Bergsten was a senior fellow at the Carnegie Endowment for International Peace during 1981. In that same year he founded a Washington-based think-tank, the Institute for International Economics. He was director of that now renamed organization through 2012 and is now its director emeritus and a senior fellow. He has authored 41 books on a wide variety of global economic topics, most recently The International Economic Position of the United States and China's Rise: Challenges And Opportunities.

In 1991, he was elected chairman of the Competitiveness Policy Council, created by the Congress, and led the council for several years with distinction. During his tenure, the council issued a series of reports on US competitiveness to the President and the Congress. From 1992 through 1995, he was also chairman of the Eminent Persons Group of the Asia Pacific Economic Cooperation (APEC) forum, whose recommendations for achieving "free and open trade and investment in the region" by 2020 were agreed by the leaders of the member economies and are now being implemented through the TransPacific Partnership.

In 2001, he co-founded the Center for Global Development along with Edward W. Scott Jr. and Nancy Birdsall.
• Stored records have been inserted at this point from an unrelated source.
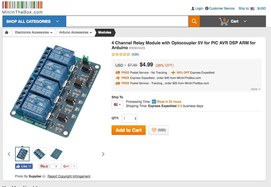
Task: Open the shopping cart icon
Action: click(223, 22)
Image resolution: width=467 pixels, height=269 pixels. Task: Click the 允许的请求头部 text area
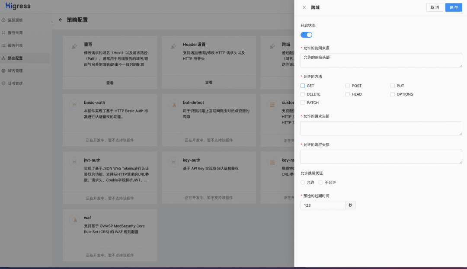[381, 128]
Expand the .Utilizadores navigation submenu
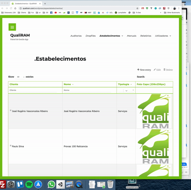Image resolution: width=191 pixels, height=190 pixels. (x=163, y=36)
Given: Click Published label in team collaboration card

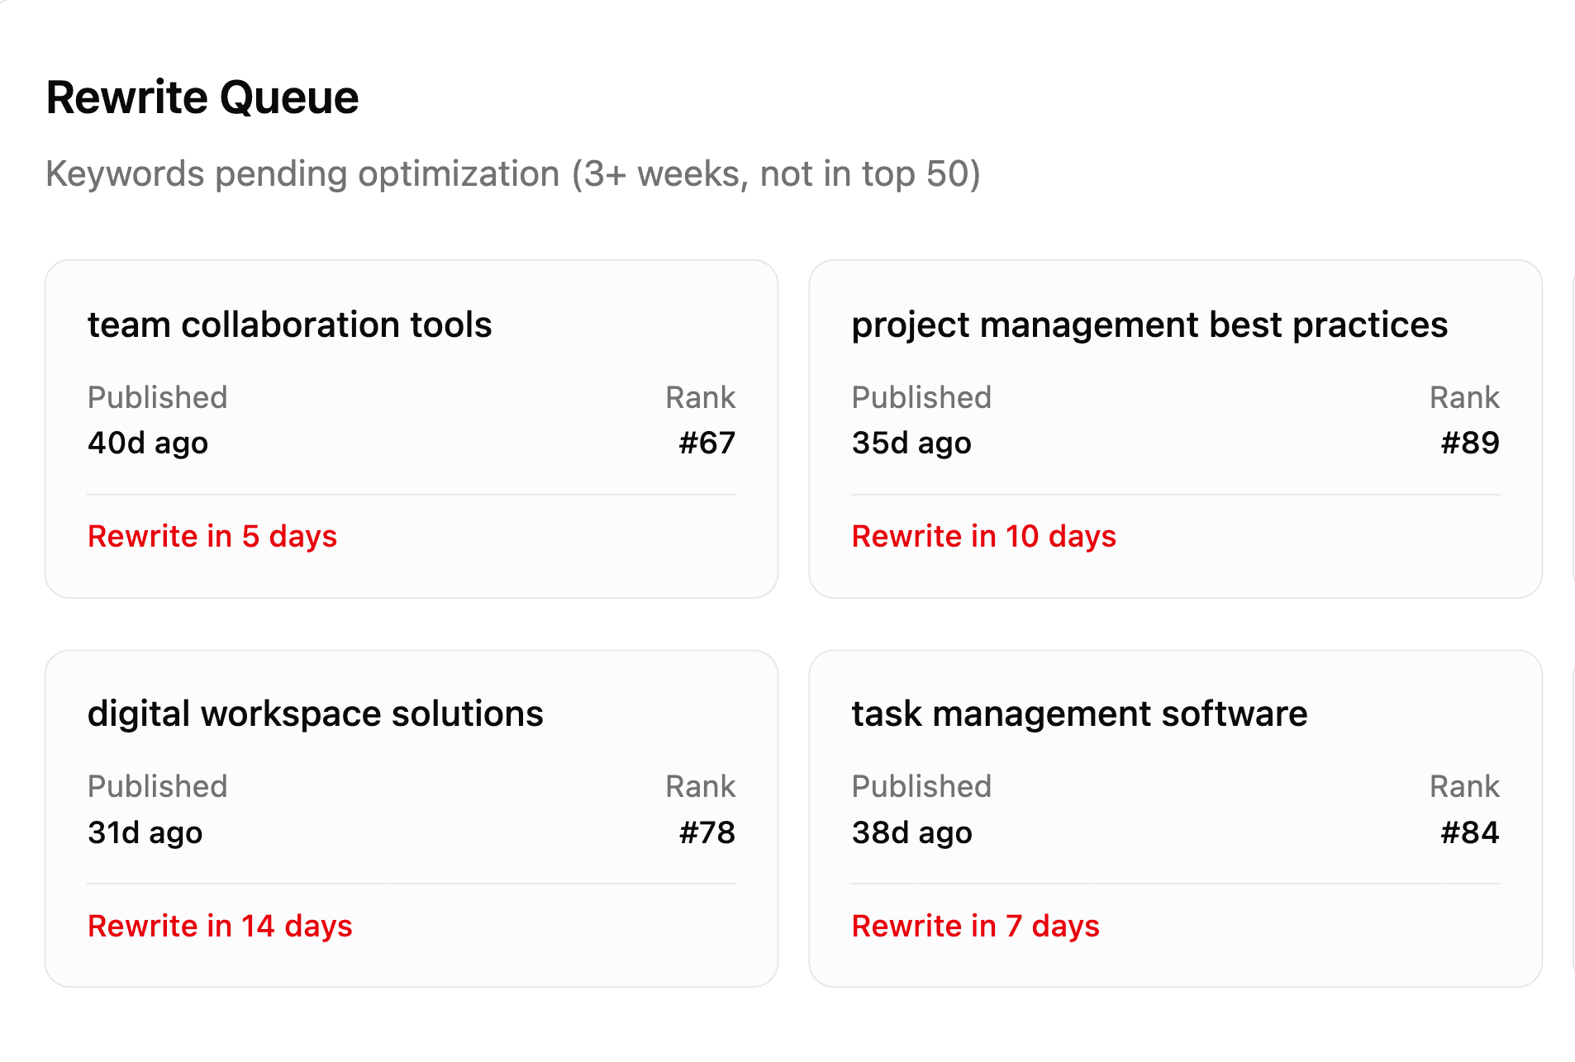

He is now a member of the President's Advisory Committee on Trade Policy and Negotiations (ACTPN), a member of the Advisory Committee to the Export-Import Bank of the United States and co-chairman of the Private Sector Advisory Group to the Trade Policy Forum composed of the trade ministers of India and the United States. His career is described and analyzed in C. Fred Bergsten and The World Economy, a book of essays on his contributions to a wide range of global economic issues published by the Peterson Institute for International Economics in 2007 and edited by former Senior Fellow Michael Mussa.

===Honors===

- National Foreign Trade Council (NFTC) World Trade Award, 2013;
- Royal Order of the Polar Star from the Government of Sweden, 2013;
- Distinguished Alumni Leadership Award, Fletcher School, 2010;
- Global Advisor to the President of the Republic of Korea, 2009;
- Distinguished Service Award for International Statesmanship, International Relations Council, Kansas City, MO, 2009;
- Honorary Fellow, Chinese Academy of Social Sciences, 1997;
- Doctor of Humane Letters, Central Methodist University, 1994;
- Legion d'Honneur, Government of France, 1987;
- Exceptional Service Award, Department of Treasury, 1980;
- Distinguished Alumnus Award, Central Methodist University, 1975;
- Meritorious Honor Award, Department of State, 1965

== Publications ==

=== Books ===

- China: The Balance Sheet: What the World Needs to Know Now about the Emerging Superpower (PublicAffairs, 2006), co-authored with Bates Gill, Nicholas R. Lardy, and Derek J. Mitchell

==Personal life==
Bergsten is married to Virginia Wood Bergsten. They have one son who is a doctor.